Here are the week’s top nonprofit stories reported elsewhere:
* Individuals gave $14.1 billion to colleges in 2006, including $2.2 billion to endowed scholarships, with the average alumni gift totaling $1,195 and the average gift in stock or other securities totaling $47,806, The Wall Street Journal reported April 27 (registration required).
* Salaried employees who climb the corporate ranks to become CEO, and the in the process build huge equity stakes in their companies, increasingly have created their own foundations and have become a new force in philanthropy, The Wall Street Journal reported April 30 (registration required).

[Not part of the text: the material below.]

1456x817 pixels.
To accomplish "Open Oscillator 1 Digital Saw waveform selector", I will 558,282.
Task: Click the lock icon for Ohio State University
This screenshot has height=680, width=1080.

* Professional athletes increasingly form their own foundations but get little guidance on how to practice philanthropy, so their foundations often are not run efficiently, The Wall Street Journal reported April 28 registration required). With nearly $82 million in assets, the Tiger Woods Foundation is by far the largest, eclipsing the Lance Armstrong Foundation, the second-largest, with nearly $34 million, the Journal said.

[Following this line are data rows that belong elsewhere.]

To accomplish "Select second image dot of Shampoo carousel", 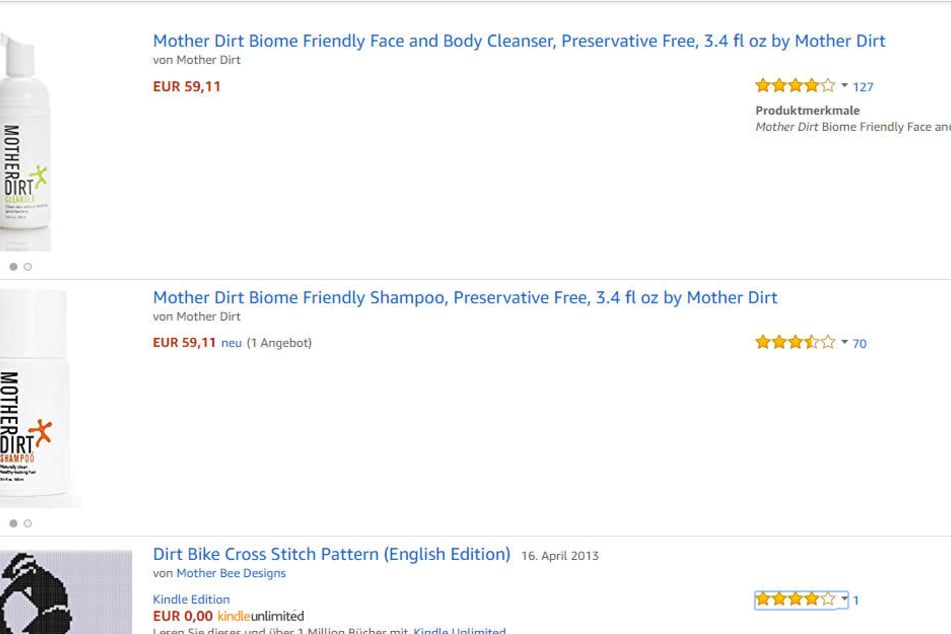I will pos(27,524).
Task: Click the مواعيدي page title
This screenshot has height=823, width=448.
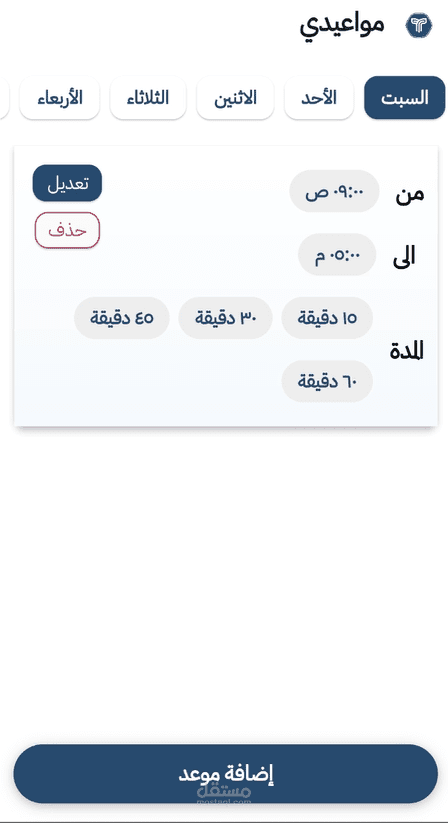Action: tap(342, 25)
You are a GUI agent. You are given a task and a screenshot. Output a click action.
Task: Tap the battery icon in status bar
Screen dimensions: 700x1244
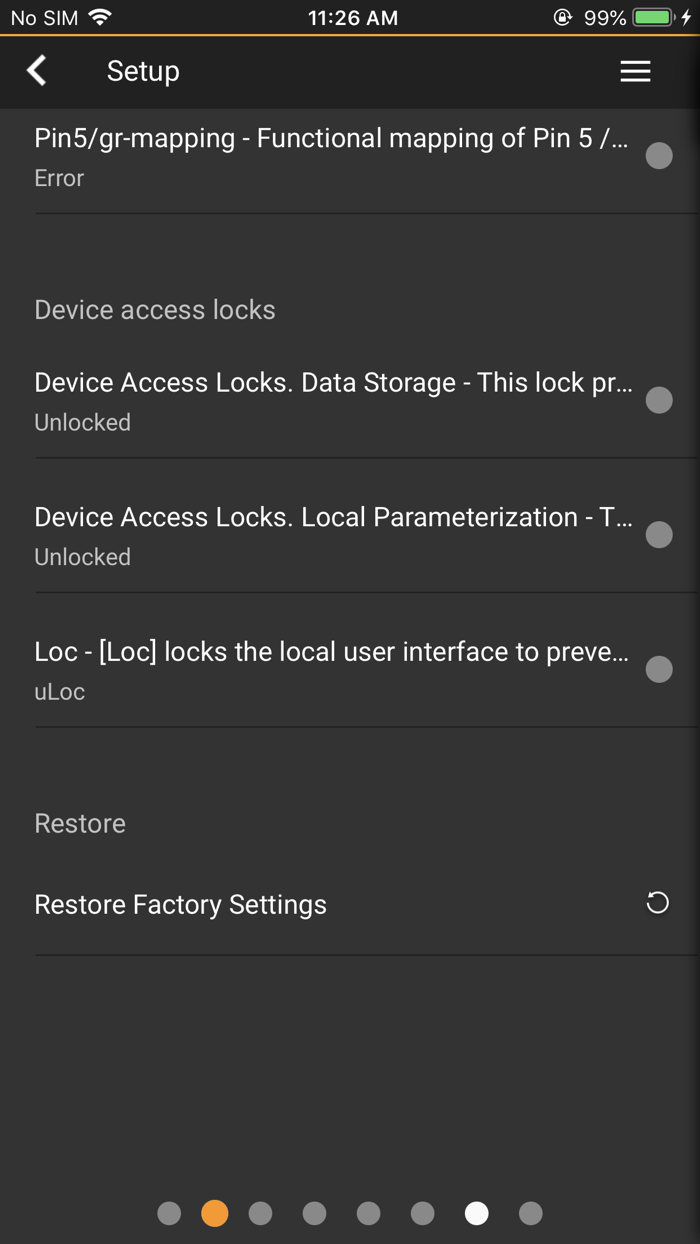point(654,18)
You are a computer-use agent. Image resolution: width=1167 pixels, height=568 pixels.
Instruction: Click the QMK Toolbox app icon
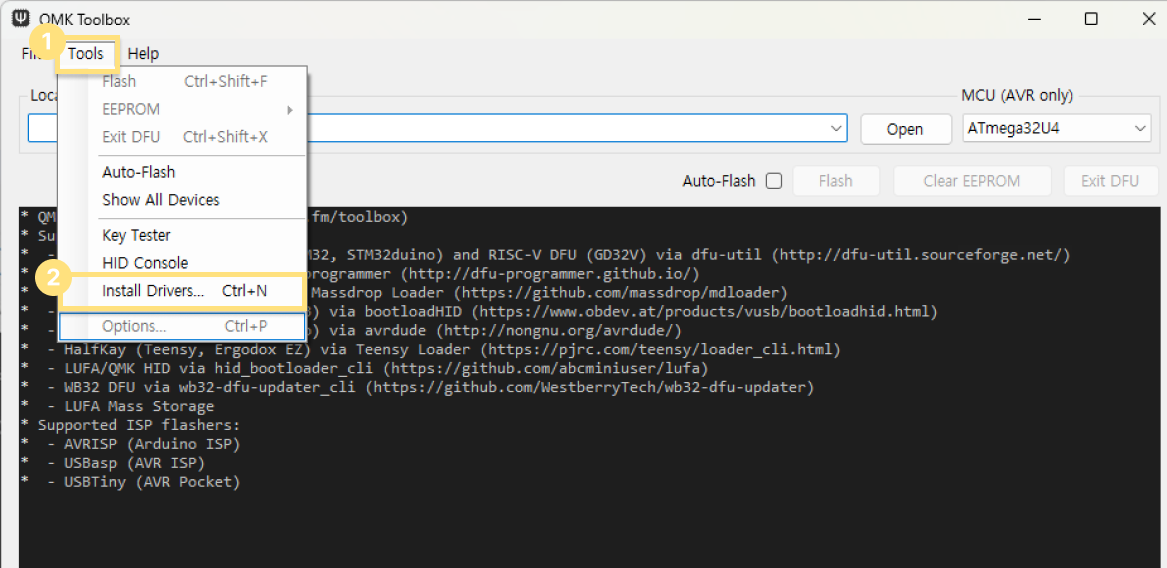pos(20,19)
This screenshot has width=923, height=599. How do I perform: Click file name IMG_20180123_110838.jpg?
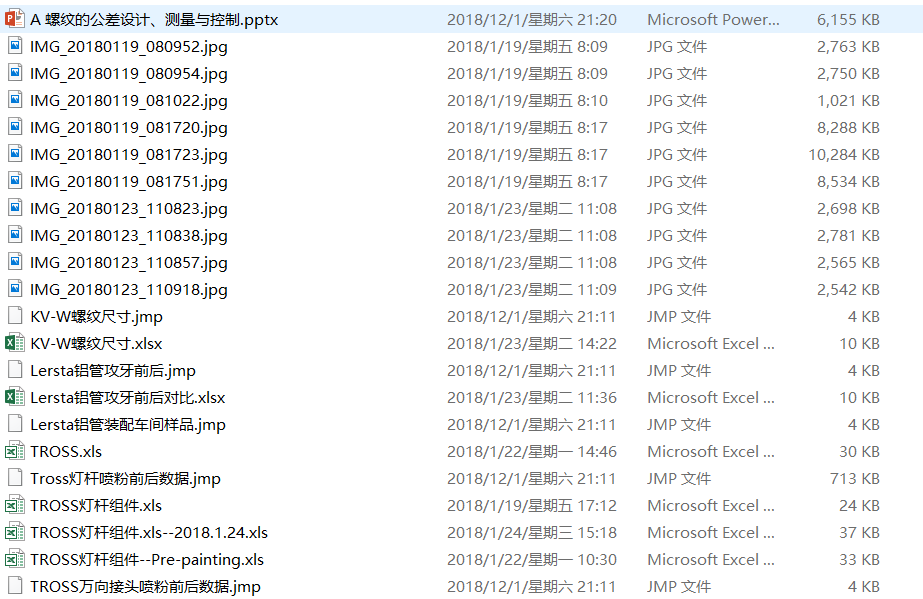pos(129,235)
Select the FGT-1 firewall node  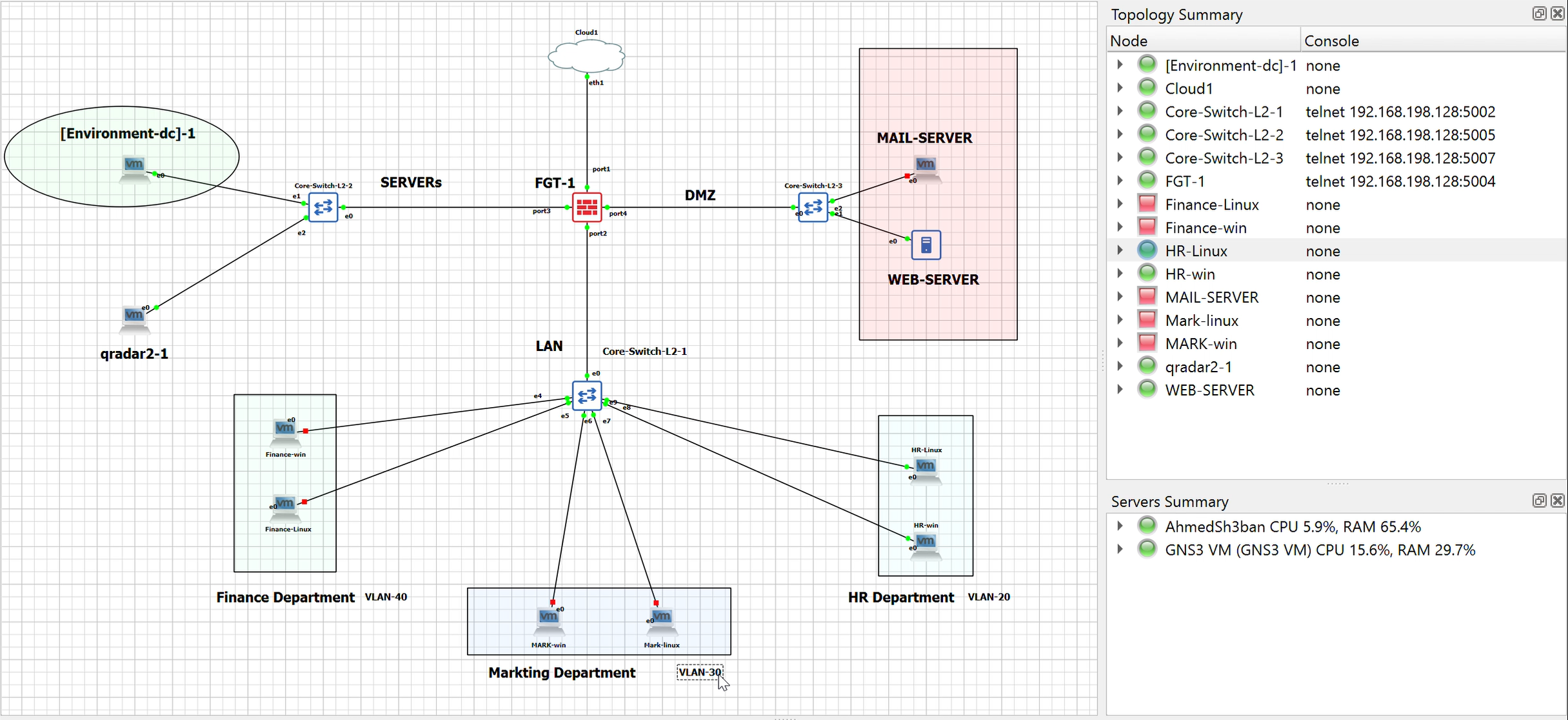pos(586,207)
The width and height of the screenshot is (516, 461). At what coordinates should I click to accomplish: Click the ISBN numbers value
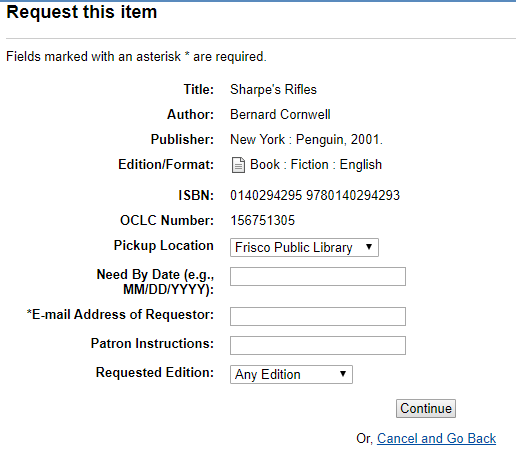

* Donations by the PGA Tour to his foundation function as inducements for superstar Tiger Woods to play in Tour events, allowing the PGA to skirt the prohibition of appearance fees and contradicting “every tenet of golf’s righteous culture of integrity,” New York Times sports columnist Selena Roberts said in a column published April 29.
* The Peace Corps is moving beyond its youth-focused culture and pushing to enlist retirement-age volunteers, The Seattle Times reported April 26.

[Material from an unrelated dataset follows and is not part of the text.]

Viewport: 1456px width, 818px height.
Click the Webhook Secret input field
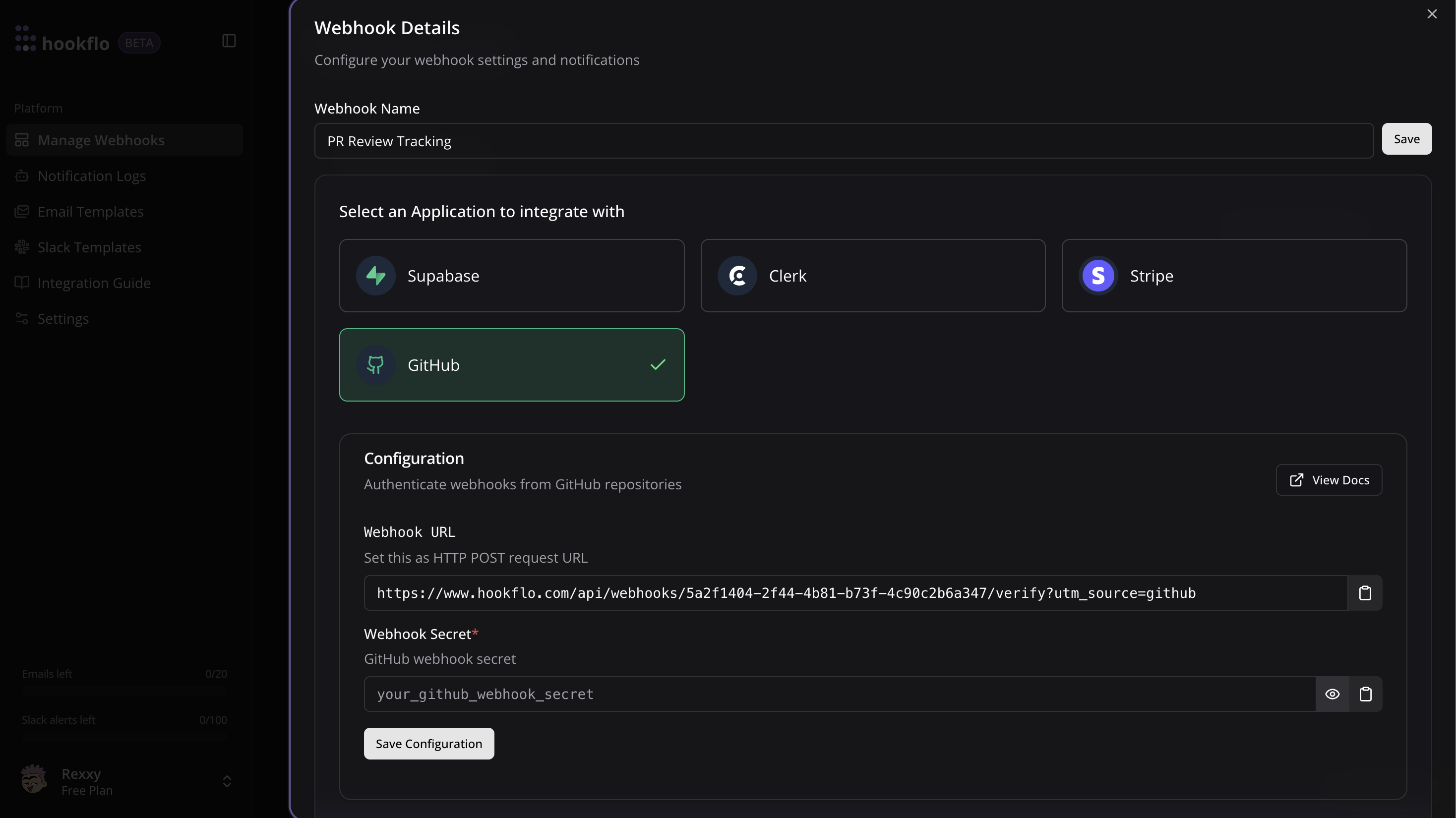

* Oxfam says British charities are missing out on 1 billion pounds a year, or $1.99 billion, because the tax benefits of payroll giving are not understood, BBC News reported April 26.
* The Sunday Times Rich List 2007 says the top 30 British philanthropists pledged or donated 1.2 billion pounds, or nearly $2.39 billion, to charities in the past year, uk fundraising reported April 29.